La maggior parte degli istituti presi in esame nello scorso anno ha realizzato specifici prodotti di finanziamento per l’efficienza energetica rivolti a quattro target di clientela: PMI / Mid-CAP; Grandi Imprese; Servizi (Alberghi, Grande Distribuzione Organizzata, Centri Sportivi, Trasporti, etc.); ESCo (Energy Service Company) ovvero le aziende specializzate in servizi energetici alla clientela. Dall’indagine Abi Lab risulta poi che il prodotto più utilizzato è stato il mutuo chirografario, soprattutto per le imprese che operano nel settore dei Servizi e delle ESCo. Altre forme di finanziamento usate sono state il mutuo ipotecario – in particolare per le grandi imprese – e il prestito finalizzato, soprattutto per le Energy Service Company. Per quanto riguarda la durata massima dei finanziamenti si è andati dai 120 mesi per le ESCo ai 180 mesi per le PMI/ Mid-CAP, per le Grandi Imprese e per i Servizi.

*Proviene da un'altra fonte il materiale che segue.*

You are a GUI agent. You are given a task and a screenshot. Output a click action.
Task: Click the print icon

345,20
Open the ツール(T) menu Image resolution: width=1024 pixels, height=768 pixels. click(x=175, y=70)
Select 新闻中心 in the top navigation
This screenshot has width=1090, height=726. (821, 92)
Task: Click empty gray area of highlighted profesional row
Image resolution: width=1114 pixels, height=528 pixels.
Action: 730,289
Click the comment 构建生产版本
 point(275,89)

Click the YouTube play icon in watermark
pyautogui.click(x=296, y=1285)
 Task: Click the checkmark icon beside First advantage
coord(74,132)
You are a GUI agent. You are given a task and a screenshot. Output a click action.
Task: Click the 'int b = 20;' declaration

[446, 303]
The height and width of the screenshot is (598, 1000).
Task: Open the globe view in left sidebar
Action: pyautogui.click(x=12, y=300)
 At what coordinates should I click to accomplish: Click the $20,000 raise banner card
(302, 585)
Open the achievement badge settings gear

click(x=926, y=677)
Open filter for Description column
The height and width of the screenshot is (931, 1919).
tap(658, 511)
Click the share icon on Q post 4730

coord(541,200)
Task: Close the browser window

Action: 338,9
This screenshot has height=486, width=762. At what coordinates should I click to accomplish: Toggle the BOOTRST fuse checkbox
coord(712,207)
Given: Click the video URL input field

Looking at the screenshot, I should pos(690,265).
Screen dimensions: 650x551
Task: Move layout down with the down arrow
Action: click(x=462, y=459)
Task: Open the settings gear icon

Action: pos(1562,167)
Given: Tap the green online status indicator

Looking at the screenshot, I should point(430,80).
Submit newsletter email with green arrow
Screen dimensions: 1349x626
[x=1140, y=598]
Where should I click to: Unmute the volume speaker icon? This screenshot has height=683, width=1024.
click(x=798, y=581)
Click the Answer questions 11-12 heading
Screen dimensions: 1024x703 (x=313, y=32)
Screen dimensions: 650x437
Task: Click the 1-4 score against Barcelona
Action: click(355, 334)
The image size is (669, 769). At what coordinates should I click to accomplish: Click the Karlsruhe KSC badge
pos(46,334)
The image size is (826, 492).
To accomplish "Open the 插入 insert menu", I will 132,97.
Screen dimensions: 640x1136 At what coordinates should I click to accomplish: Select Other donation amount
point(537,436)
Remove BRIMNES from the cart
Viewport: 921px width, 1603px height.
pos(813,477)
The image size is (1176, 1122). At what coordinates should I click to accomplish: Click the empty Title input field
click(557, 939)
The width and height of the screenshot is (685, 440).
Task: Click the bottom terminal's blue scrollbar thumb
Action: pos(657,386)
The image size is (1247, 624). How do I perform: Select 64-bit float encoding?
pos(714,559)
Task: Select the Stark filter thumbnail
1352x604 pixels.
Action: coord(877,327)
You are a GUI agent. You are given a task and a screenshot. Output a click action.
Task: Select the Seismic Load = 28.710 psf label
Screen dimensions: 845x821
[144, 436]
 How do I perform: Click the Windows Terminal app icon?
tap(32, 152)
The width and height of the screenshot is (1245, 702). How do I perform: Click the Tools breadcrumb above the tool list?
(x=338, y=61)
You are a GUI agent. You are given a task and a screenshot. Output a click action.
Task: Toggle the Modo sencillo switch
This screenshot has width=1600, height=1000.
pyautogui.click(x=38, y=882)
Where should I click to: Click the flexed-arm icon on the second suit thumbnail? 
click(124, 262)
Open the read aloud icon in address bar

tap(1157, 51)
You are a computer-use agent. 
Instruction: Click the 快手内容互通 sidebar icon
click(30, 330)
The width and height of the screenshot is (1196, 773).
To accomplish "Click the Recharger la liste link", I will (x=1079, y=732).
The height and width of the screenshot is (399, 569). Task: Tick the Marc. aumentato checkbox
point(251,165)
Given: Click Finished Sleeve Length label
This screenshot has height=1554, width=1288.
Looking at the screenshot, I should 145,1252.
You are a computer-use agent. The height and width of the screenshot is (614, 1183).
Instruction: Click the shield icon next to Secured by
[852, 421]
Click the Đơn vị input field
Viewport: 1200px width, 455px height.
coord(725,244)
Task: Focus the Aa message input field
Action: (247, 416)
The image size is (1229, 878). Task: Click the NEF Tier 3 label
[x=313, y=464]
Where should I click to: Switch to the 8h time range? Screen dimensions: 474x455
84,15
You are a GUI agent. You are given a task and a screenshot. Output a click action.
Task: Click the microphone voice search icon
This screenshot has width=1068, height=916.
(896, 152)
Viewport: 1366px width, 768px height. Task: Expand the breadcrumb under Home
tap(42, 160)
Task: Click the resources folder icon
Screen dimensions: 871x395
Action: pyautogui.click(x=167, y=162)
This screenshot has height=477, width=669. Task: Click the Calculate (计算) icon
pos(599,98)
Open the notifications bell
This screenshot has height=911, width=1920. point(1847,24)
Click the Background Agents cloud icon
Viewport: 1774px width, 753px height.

LE LINEE GUIDA ABI LAB SULLE DIAGNOSI ENERGETICHE E SUL PROCESSO DI ACQUISTO DELL’ENERGIA

L’indagine Abi Lab si inserisce in una più vasta attività del mondo bancario dedicata al tema dell’energia e dell’ambiente anche in termini di impatti diretti. Gli istituti di credito – sottolinea l’Associazione Bancaria Italiana – gestiscono un vasto patrimonio immobiliare costituito da filiali, centri direzionali, centri elaborazione dati distribuito su tutto il territorio nazionale. In quest’ambito, tra le novità apportate nel 2017 Palazzo Altieri ricorda le nuove linee guida Abi Lab per introdurre metodologie di misura nell’ambito delle diagnosi energetiche del settore bancario realizzate in collaborazione con l’Enea, l’agenzia nazionale per le nuove tecnologie, l’energia e lo sviluppo economico sostenibile, nell’ambito dei lavori dell’Osservatorio Abi Lab sul “Green Banking”. In particolare, l’aiuto fornito dalle banche nella gestione degli impatti diretti si esplica in una gestione ottimizzata del processo di acquisto dell’energia grazie all’utilizzo di modelli definiti “strutturati”. In tal modo si può comprare l’energia necessaria per i propri siti di consumo in diversi momenti dell’anno. Per individuare i tempi migliori per l’acquisto, gli istituti di credito possono contare su Abi Lab che monitora costantemente i mercati fisici e finanziari dell’energia nell’ambito dei lavori dell’Osservatorio sui Mercati dell’Energia Elettrica e del Gas.